**QUOTED PASSAGE**
^^^^^^^^^^^^^^^^
The book could possibly have benefited from more historical context, ie. putting the Sub-Prime Crisis alongside other historic speculative bubbles, since there are remarkable similarities. A good reference in this respect is Edward Chancellor 's "Devil Take the Hindmost" showing for example the City in the 1720's exhausting its possibilities of lending against South Sea Company stock and the South Sea Company itself exhausting the possibilities of lending to its own buyers - sounds familiar?

The contrast between early and later Sub Prime could have had greater emphasis. In the early stages it should have been possible to halt the bad practices, and the authors show that some regulators did in fact try, most notably in 1994, James Bothwell of the General Accounting Office and in 1998 Brooksley Born, chairwoman of the Commodity Futures Trading Commission. Bothwell underwent a brutal attack by Congress with the SEC, Treasury and Fed refusing to give him support, and Born received a screaming telephone call from Deputy Treasury Secretary, Larry Summers saying that bankers were threatening to move their business to London. As she says, "There was so much pressure. The derivatives dealers did not want their market looked at - at all. For some of them, derivatives trading made up 40% of their profits."
^^^^^^^^^^^^^^^^
**WHAT YOU HAVE TO DO**
List every person the passage on the Sub-Prime Crisis mentions by name.

**DATA FOR ANALYSIS**
^^^^^^^^^^^^^^^^
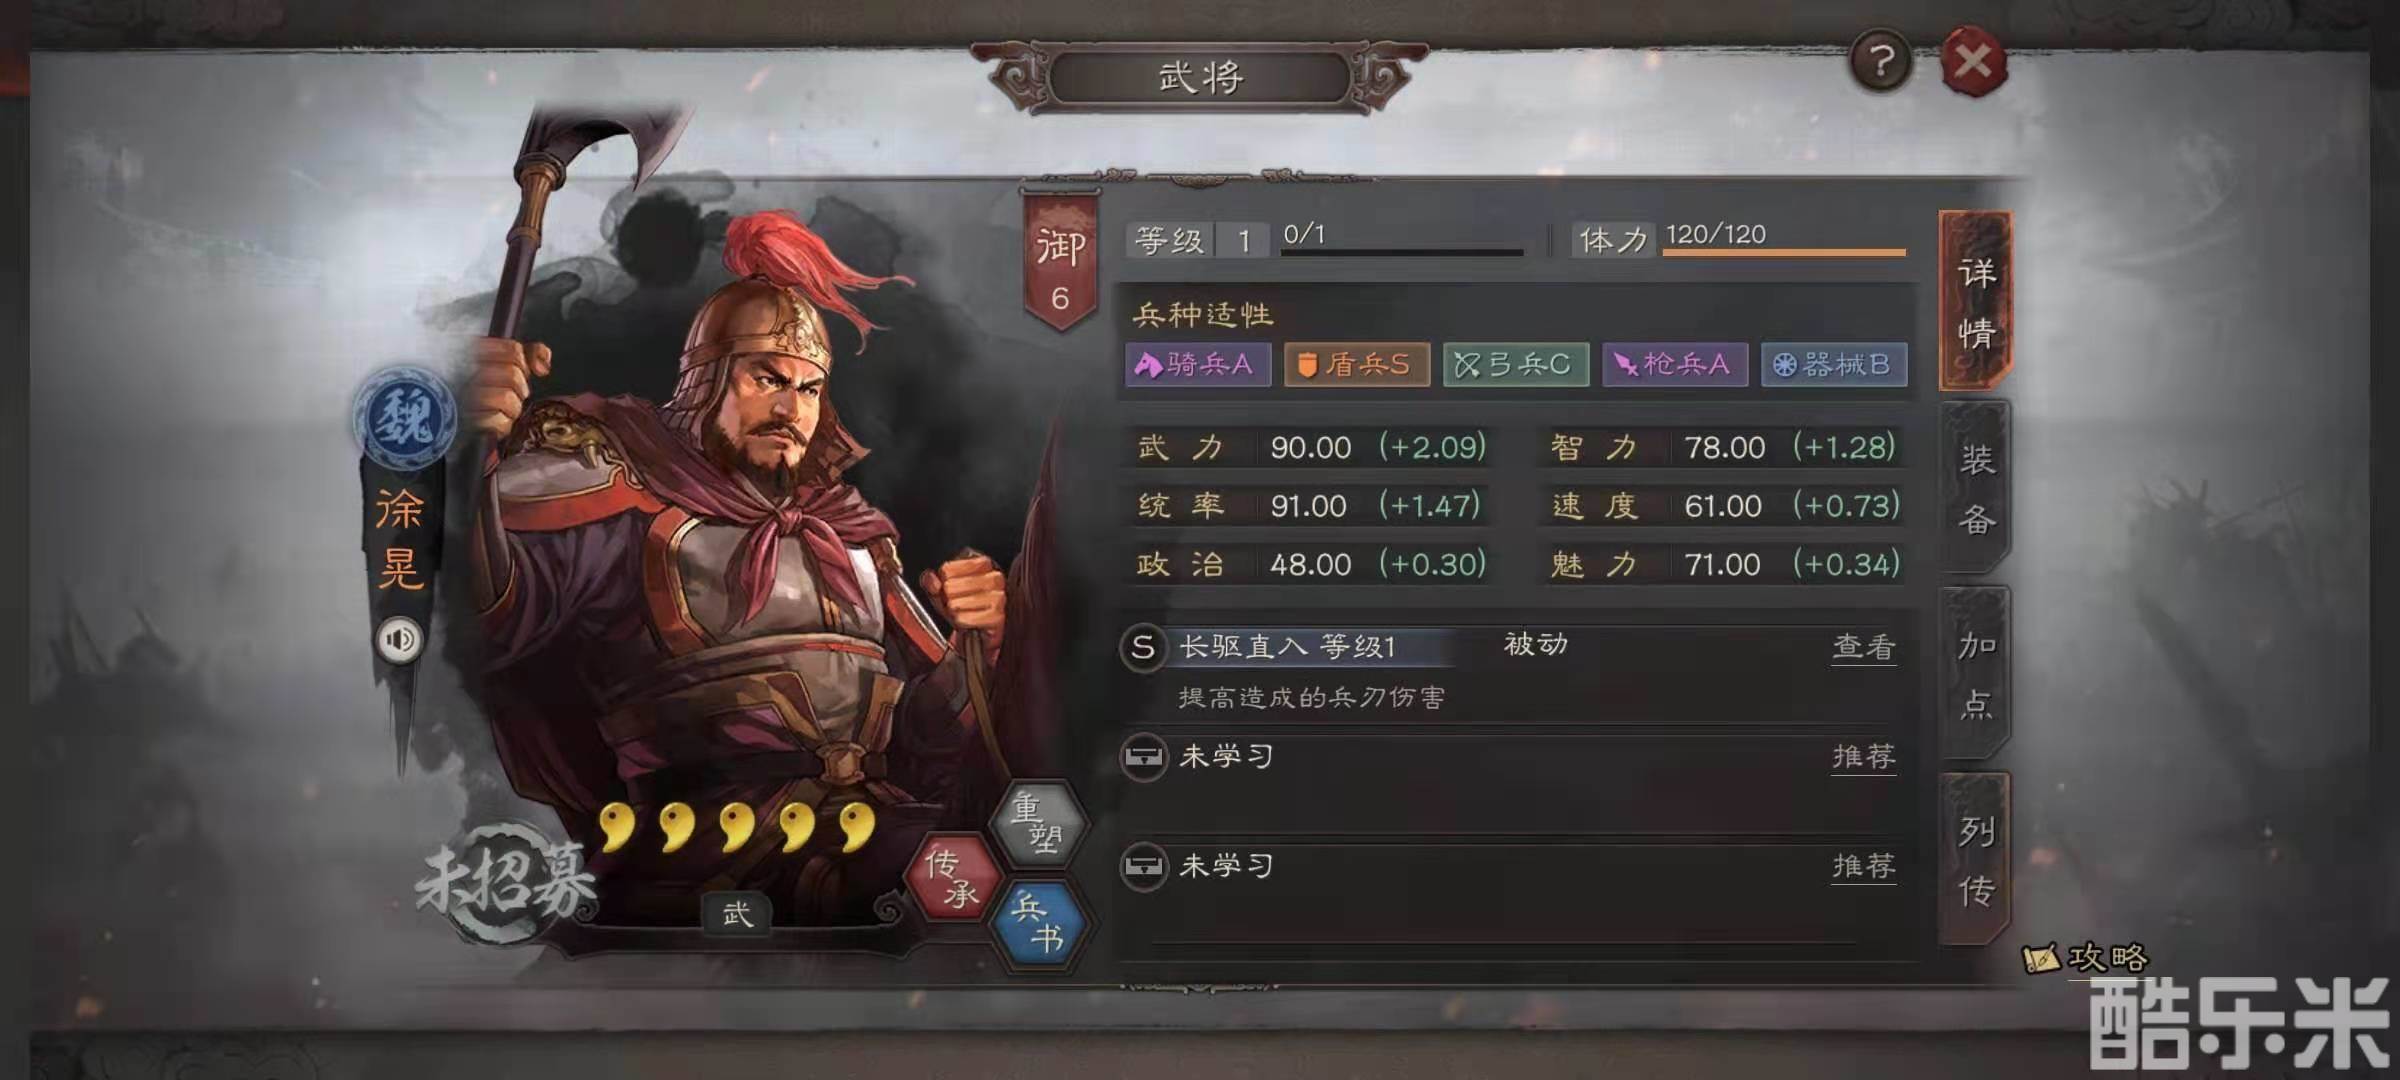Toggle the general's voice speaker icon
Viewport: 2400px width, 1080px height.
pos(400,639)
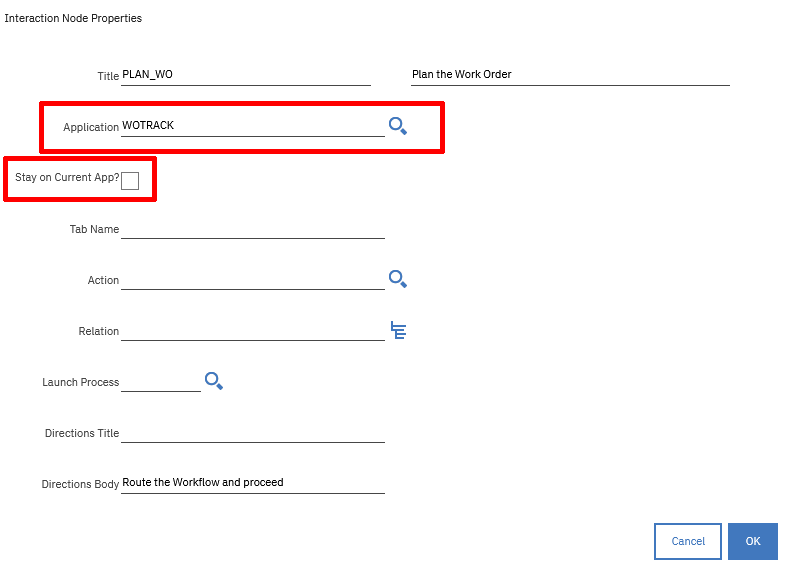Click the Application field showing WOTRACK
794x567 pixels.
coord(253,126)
^^^^^^^^^^^^^^^^
**TASK OUTPUT**
Edward Chancellor, James Bothwell, Brooksley Born, Larry Summers